- **Exercise instructions**:
Each line from the one containing "This screenshot has width=1232, height=972." through the last line of the data below should be printed exactly, please, with any pictures omitted.

╭──

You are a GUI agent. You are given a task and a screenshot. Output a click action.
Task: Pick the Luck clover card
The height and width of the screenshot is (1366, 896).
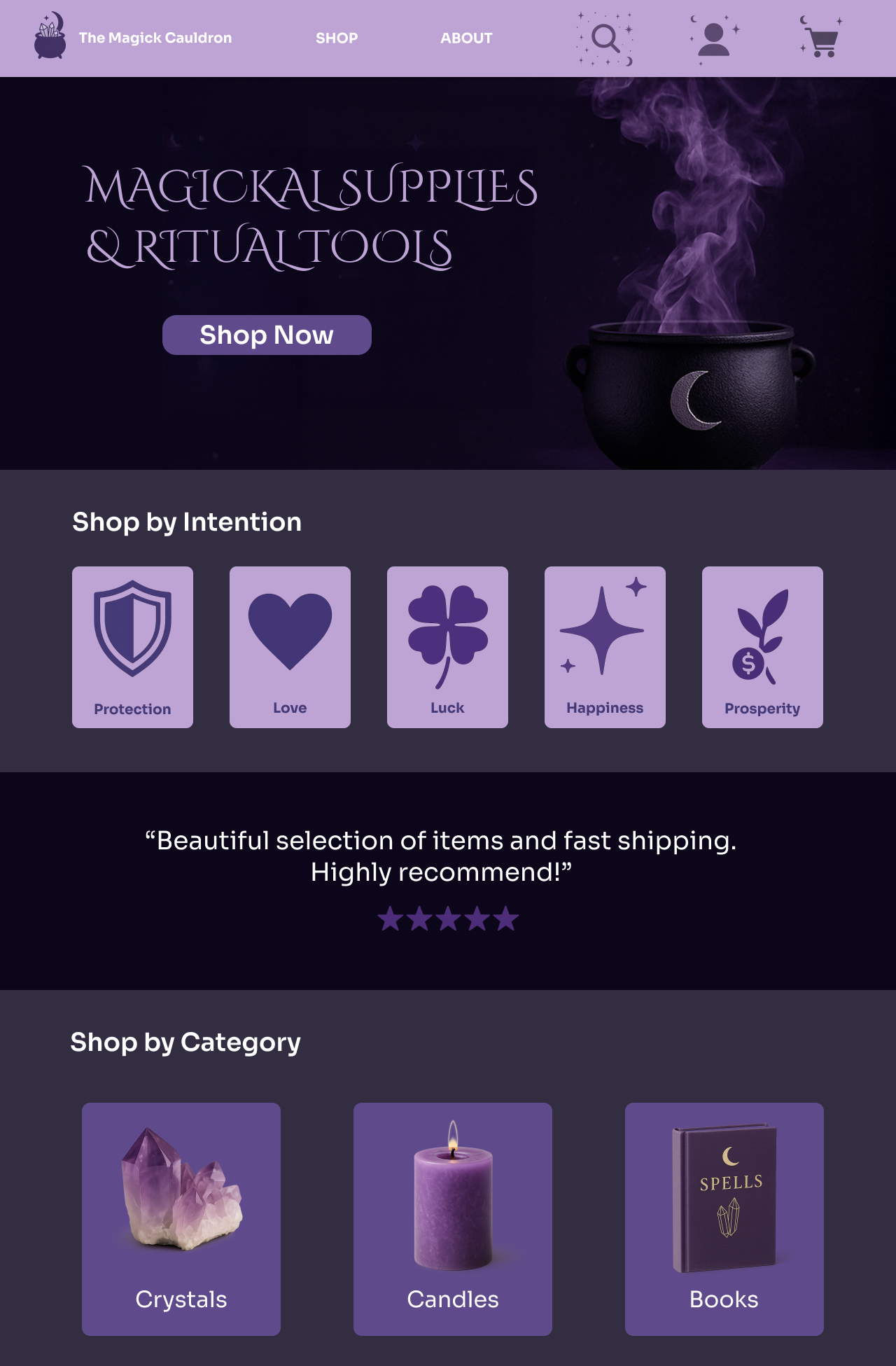click(x=447, y=647)
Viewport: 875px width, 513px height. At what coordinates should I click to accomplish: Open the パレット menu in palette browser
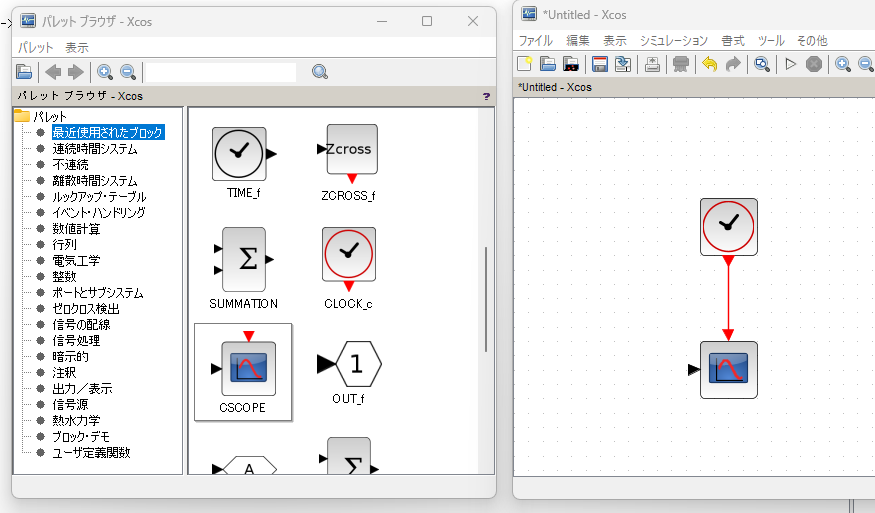click(36, 47)
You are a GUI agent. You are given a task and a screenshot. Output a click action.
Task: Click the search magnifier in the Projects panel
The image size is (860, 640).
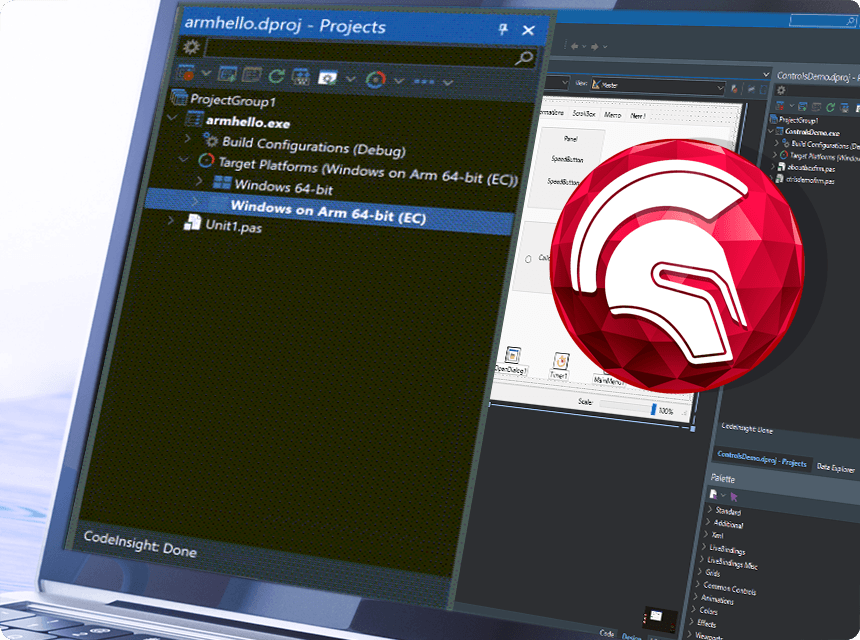point(524,56)
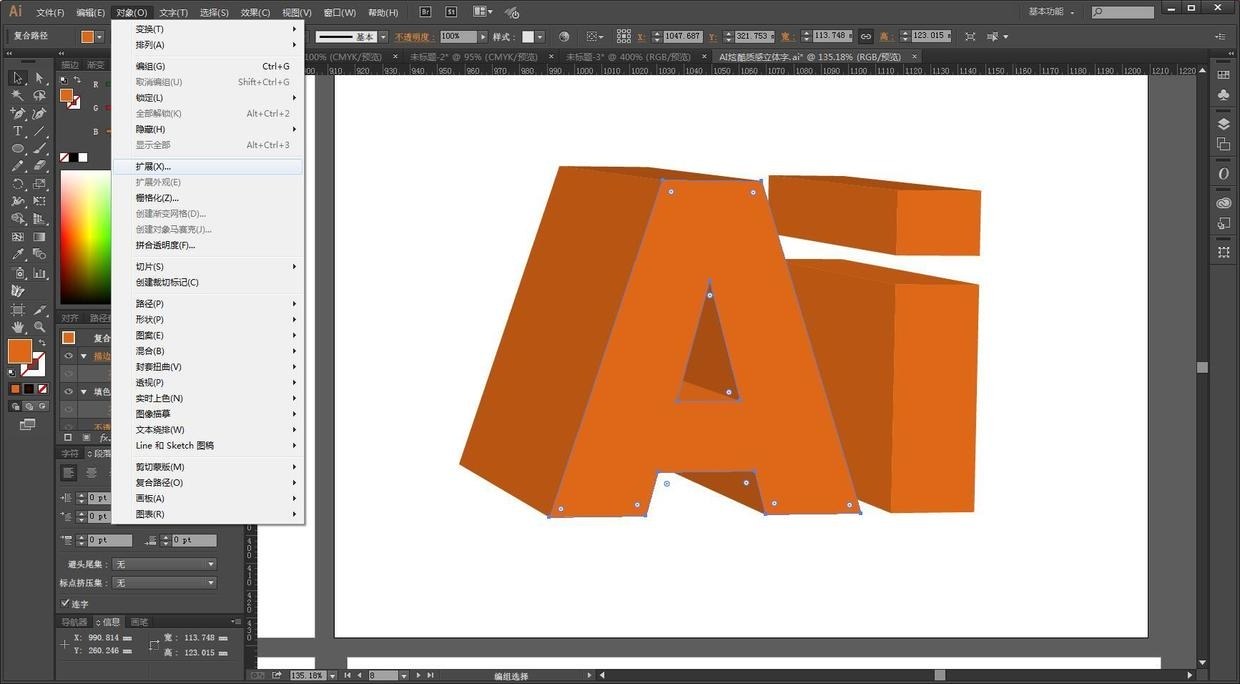Choose the Zoom tool in the toolbox
This screenshot has height=684, width=1240.
coord(40,326)

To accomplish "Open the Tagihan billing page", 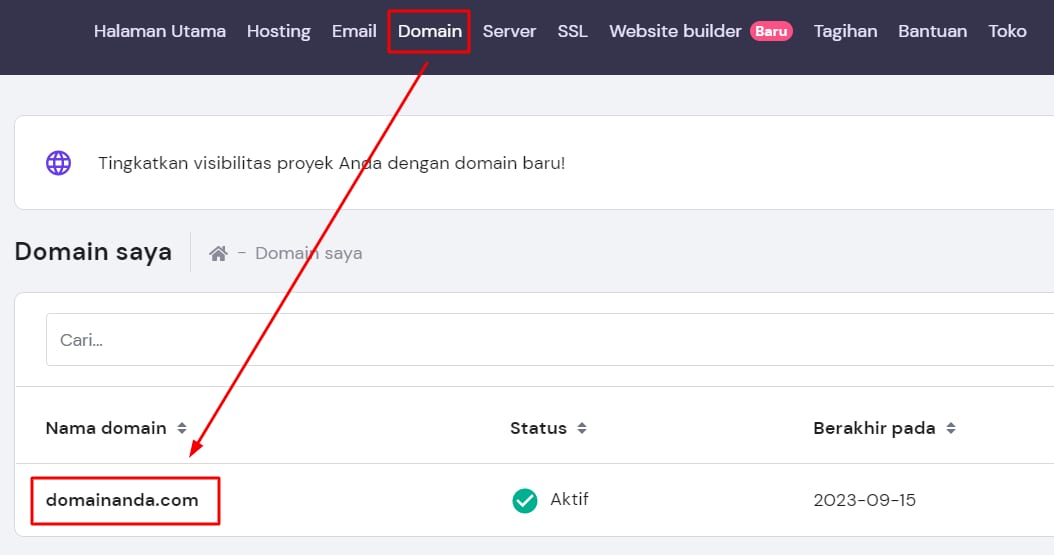I will click(x=845, y=31).
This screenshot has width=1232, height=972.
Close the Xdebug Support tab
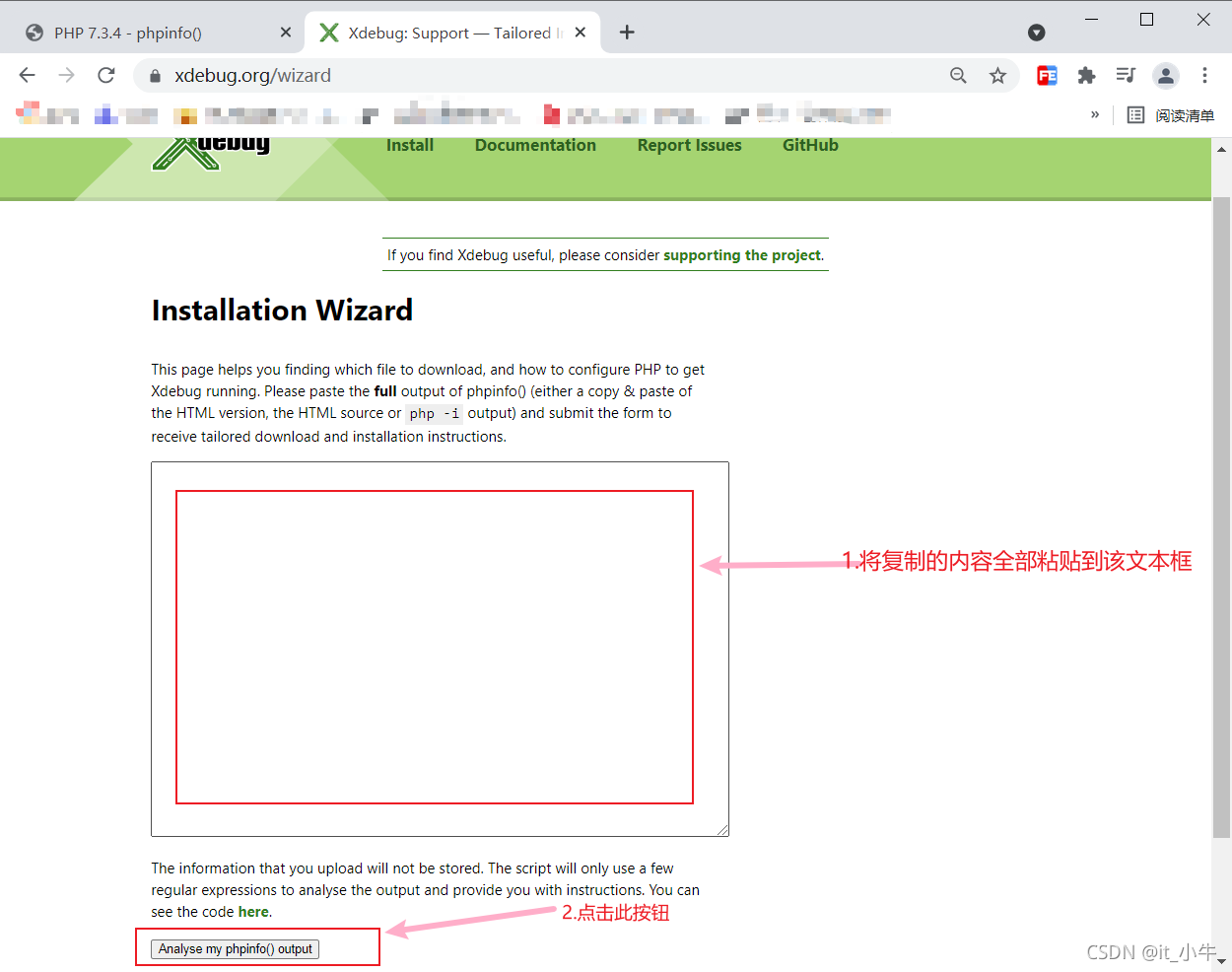pos(581,33)
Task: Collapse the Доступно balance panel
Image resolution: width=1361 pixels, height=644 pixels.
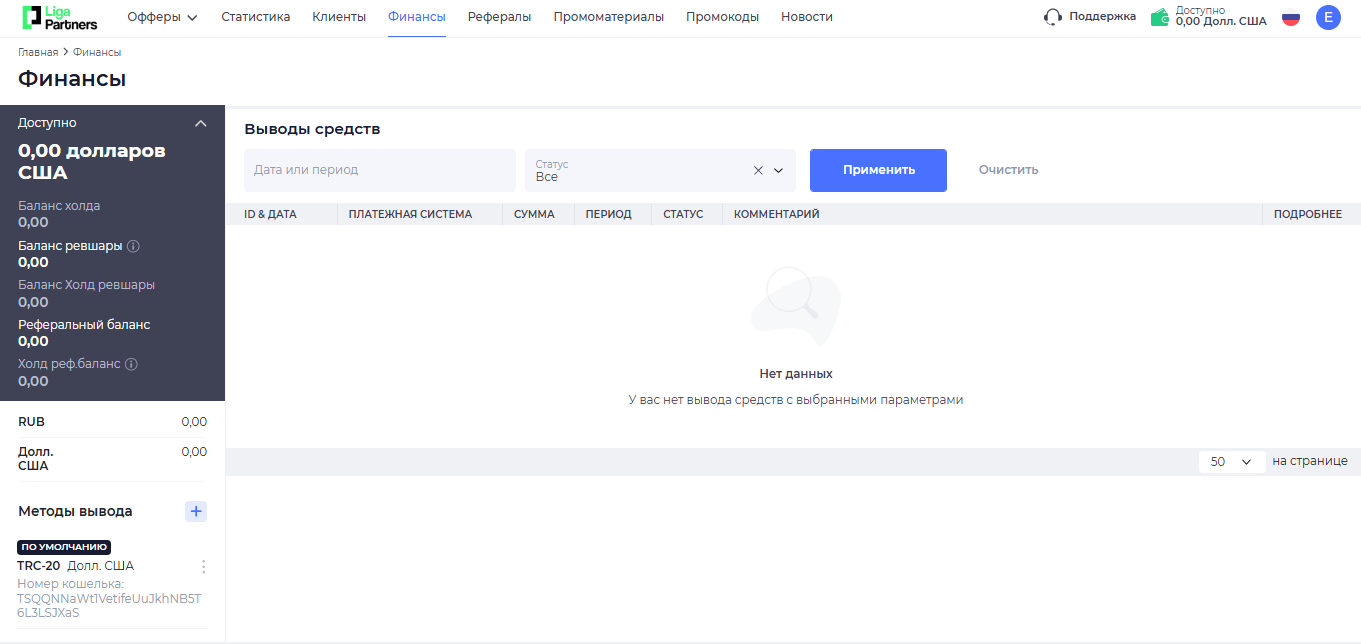Action: tap(200, 123)

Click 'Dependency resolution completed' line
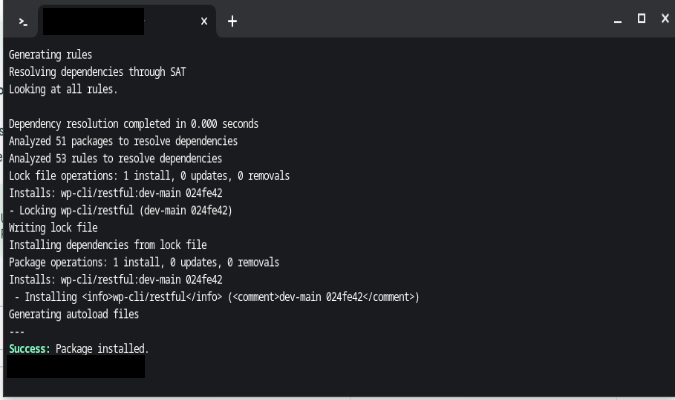pos(133,124)
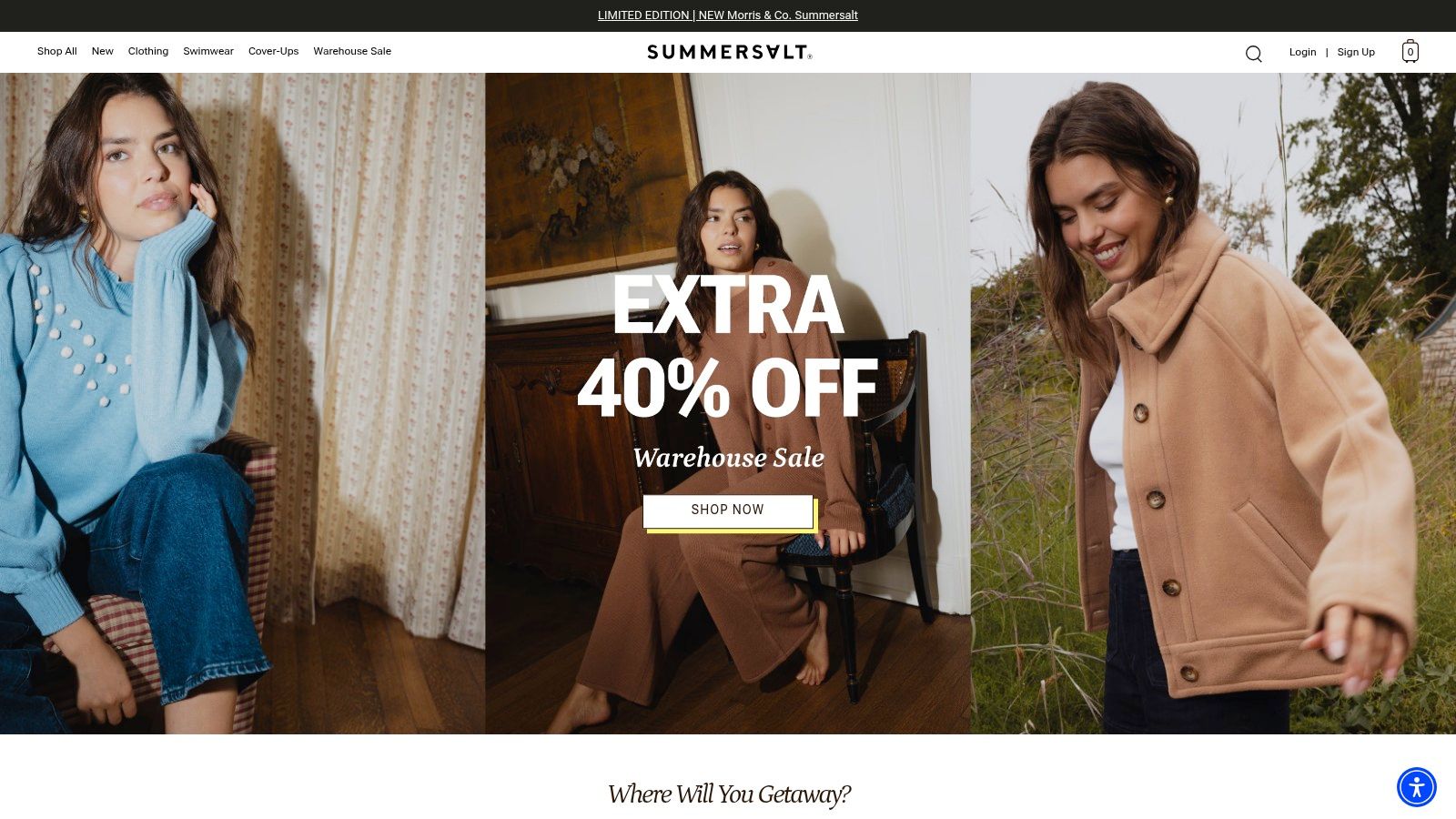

╰──

- **Written solution**:
This screenshot has width=1232, height=972.
Close the Xdebug Support tab
pos(581,33)
Task: Collapse the Доступно balance panel
Image resolution: width=1361 pixels, height=644 pixels.
Action: tap(200, 123)

Click 'Dependency resolution completed' line
pos(133,124)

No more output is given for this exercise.